A Black Women’s History of the United States—Daina Ramey Berry and Kali Nicole Gross. Just as the history of black people is glossed over, the history of black women in particular is often outright ignored. This wonderful book centers on the stories of black women and their successes, despite their existing in a racist and patriarchal culture. Berry and Gross tell the history of many different types of women, from slaves to artists and activists. The authors present a complex and nuanced portrait, full of richness and detail. Understanding the history of oppression of black women will help create a fuller picture of the scope of racism in the U.S.
White Rage: The Unspoken Truth of our Racial Divide—Carol Anderson. Following the 2014 riots in Ferguson as a result of Michael Brown’s death, many were critiquing the outpour of “black rage.” This is what inspired this book, in which Anderson responds to the idea of “black rage,” posing instead the idea of “white rage”—the response to major advances in civil rights, which frequently results in violence, backlash, and attempts to repeal the progress towards equality. Anderson examines important events in history to illustrate this concept, and it is particularly timely during this new time of protest after the death of George Floyd.
Ain’t I A Woman?: Black Women and Feminism—bell hooks. Of course, this list would not be sufficient without anything by bell hooks on it. The author examines the intersections of race, gender, and class in this critical piece of feminist history. In particular, it examines the effects of racism and sexism on black women in contrast to white society. Additionally, hooks examines how feminism has ignored BIPOC women and women of lower socioeconomic statuses and the effects of doing so. Ain’t I a Woman? is critically acclaimed and necessary to read.

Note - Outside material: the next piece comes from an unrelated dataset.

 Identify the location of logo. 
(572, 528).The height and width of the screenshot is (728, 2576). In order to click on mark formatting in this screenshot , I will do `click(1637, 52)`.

The Assassination of Fred Hampton: How the FBI and the Chicago Police Murdered a Black Panther—Jeffrey Haas. This book is about the murder of a young, prominent leader within the Black Panthers. The lengths that the FBI, led by J. Edgar Hoover, and the Police Department went in order to obscure how they murdered Hampton and to portray the Black Panthers as violent extremists is horrifying. This assassination was wildly influential in shaping how we view protests to this day, so reading this book will help to combat our unconscious assumptions.
Black Marxism: The Making of a Black Radical Tradition—Cedric J. Robinson. In this work, Robinson criticizes the inadequacies of the Marxist lens in understanding the history of black people. He also analyzes the development of black radicalism through lenses that are more appropriate, because they better take into account cultural and historical contexts. It is more academic than some of the other books on this list, but it is equally important.
The Possessive Investment in Whiteness: How White People Profit From Identity Politics—George Lipsitz. This book addresses the history of the category of whiteness and its cultural significance. He discusses how whiteness has been used to ensure dominance—both socially and economically—as well as how our society encourages people to invest in whiteness in order to maintain their status. Though it was originally written over 20 years ago, Lipsitz has updated it to include more recent statistics and topics, ranging from Hurricane Katrina to Trayvon Martin. He also includes his potent analyses of domestic terrorism and ethnonationalism and their causes, making it just as relevant today as it was in 1998.